Abstract:
Objective To analyze the influencing factors of malnutrition after surgery in patients with oral cancer and construct a nomogram prediction model.
Methods A total of 117 patients with oral cancer were selected as the research subjects and divided into non-malnutrition group (n=46) and malnutrition group (n=71) based on whether they were malnourished. Logistic regression analysis was used to analyze the influencing factors of postoperative malnutrition in patients with oral cancer. A nomogram model was constructed to predict the risk of postoperative malnutrition in patients with oral cancer, and the application value of the nomogram model was evaluated using receiver operating characteristic (ROC) curve, calibration curve and Hosmer-Lemeshow goodness-of-fit test.
Results Among the 117 patients with oral cancer, 60.68% (71/117) were malnourished. Logistic regression analysis showed that age >60 years (95%CI, 2.220 to 29.647, P=0.002), nutritional risk screening result at admission indicating nutritional risk (95%CI, 2.586 to 39.175, P=0.001), tracheotomy (95%CI, 1.582 to 15.312, P=0.006), postoperative depression (95%CI, 2.253 to 27.327, P=0.001), postoperative sleep disorder (95%CI, 3.014 to 43.037, P<0.001) and postoperative swallowing disorder (95%CI, 2.943 to 38.493, P<0.001) were the influencing factors of postoperative malnutrition in patients with oral cancer. The area under the ROC curve of the constructed nomogram prediction model was 0.888 (95%CI, 0.823 to 0.953); the calibration curve showed that the predicted probability curve basically matched the actual probability curve, and the Hosmer-Lemeshow goodness-of-fit test was well (χ2=6.515, P=0.481).

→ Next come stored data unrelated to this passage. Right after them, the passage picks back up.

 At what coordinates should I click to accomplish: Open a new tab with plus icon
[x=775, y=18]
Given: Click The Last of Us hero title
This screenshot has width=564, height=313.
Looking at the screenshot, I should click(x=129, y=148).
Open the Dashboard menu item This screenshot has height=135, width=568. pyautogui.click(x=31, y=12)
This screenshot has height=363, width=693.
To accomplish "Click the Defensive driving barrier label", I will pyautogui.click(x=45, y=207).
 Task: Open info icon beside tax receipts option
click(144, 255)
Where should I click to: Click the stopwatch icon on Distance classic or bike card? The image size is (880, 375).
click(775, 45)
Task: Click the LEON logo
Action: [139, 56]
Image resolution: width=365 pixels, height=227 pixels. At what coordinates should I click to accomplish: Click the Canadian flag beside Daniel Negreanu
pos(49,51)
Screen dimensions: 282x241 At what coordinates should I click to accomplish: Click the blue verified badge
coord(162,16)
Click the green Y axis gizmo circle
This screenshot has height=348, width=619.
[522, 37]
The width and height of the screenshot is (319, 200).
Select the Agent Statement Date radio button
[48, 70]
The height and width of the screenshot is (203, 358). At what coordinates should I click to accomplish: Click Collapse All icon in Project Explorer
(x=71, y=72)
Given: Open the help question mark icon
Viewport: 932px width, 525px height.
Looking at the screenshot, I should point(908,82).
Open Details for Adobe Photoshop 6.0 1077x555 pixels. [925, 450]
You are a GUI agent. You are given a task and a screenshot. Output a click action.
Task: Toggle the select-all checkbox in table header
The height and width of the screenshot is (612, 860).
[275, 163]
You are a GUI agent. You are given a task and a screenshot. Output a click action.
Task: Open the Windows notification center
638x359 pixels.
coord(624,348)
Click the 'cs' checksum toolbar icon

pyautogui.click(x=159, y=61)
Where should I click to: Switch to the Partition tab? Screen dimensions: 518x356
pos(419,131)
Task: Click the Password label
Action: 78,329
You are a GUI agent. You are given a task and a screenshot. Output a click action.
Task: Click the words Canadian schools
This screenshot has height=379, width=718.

Conclusion Age >60 years, nutritional risk screening result indicating nutritional risk at admission, tracheotomy, postoperative depression, postoperative sleep disorder and postoperative swallowing disorder are the influencing factors of postoperative malnutrition in patients with oral cancer. The nomogram model constructed based on the above factors has good discrimination and consistency.